■ Задача: Перечислите все строки из записей ниже, где встречается слово «Choose», с учетом регистра.
##### Извлечённые записи #####
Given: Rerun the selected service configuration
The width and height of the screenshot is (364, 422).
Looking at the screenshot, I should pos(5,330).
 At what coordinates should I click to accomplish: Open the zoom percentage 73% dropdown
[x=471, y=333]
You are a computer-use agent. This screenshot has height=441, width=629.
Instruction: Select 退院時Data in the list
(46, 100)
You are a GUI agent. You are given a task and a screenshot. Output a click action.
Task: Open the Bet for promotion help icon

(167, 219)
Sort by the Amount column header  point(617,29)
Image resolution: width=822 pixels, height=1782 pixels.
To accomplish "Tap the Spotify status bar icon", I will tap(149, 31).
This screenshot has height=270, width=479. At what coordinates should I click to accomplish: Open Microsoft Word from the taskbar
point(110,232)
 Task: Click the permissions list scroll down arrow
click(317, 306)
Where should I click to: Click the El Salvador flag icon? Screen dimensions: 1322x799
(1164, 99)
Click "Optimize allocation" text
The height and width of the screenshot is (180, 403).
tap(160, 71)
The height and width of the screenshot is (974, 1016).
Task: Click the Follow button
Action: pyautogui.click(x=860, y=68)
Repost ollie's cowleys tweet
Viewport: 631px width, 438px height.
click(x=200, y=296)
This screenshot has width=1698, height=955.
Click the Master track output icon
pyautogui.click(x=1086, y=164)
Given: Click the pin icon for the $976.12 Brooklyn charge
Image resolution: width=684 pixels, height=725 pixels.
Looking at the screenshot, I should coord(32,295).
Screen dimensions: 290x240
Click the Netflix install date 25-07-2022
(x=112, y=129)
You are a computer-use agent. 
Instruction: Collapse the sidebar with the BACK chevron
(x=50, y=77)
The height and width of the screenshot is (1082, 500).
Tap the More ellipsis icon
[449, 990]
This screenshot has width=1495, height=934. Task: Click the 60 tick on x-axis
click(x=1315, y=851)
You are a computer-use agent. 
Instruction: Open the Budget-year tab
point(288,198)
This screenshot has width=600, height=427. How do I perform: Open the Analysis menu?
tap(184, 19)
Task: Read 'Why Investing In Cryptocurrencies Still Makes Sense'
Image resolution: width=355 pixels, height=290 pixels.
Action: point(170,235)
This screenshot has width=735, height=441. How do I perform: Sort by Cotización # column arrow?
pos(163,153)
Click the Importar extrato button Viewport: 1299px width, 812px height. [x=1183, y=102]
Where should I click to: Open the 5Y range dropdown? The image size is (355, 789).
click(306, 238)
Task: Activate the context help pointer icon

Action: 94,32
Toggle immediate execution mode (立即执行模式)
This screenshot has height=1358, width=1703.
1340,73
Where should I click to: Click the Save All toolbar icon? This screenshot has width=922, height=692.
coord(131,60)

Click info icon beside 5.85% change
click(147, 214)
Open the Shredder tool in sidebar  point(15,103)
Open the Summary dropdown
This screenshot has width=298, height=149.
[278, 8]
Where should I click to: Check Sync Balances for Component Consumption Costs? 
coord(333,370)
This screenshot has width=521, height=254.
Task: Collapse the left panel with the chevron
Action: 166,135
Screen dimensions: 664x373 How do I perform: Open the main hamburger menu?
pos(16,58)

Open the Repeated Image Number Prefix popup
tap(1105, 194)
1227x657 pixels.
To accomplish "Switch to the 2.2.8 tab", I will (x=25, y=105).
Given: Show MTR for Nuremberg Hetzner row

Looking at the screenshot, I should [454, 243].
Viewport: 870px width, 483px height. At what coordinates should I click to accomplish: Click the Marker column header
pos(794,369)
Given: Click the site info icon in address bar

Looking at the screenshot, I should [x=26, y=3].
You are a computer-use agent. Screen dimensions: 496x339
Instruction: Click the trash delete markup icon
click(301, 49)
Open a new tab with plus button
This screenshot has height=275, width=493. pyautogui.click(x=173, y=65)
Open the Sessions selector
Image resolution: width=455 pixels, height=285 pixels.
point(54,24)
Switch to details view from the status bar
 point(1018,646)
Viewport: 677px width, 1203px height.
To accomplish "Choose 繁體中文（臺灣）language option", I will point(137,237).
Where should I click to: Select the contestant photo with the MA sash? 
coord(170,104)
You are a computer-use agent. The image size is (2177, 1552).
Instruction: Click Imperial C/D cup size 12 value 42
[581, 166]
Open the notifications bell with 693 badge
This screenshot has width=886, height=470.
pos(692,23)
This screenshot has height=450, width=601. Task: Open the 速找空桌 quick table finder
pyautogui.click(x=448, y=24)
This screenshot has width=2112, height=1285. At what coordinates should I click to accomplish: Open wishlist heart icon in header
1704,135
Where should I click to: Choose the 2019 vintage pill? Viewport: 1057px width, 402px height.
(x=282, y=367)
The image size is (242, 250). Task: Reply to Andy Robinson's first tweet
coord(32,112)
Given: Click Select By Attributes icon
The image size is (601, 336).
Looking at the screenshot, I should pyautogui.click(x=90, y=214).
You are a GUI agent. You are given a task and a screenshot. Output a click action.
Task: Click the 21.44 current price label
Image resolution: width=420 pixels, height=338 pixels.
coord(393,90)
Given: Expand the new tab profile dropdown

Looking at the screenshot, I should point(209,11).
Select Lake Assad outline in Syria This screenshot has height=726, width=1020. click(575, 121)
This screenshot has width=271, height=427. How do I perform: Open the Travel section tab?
#####
■ Итоговый ответ:
To accomplish "Choose 繁體中文（臺灣）language option", I will point(137,237).
Where should I click to: Choose the 2019 vintage pill? Viewport: 1057px width, 402px height.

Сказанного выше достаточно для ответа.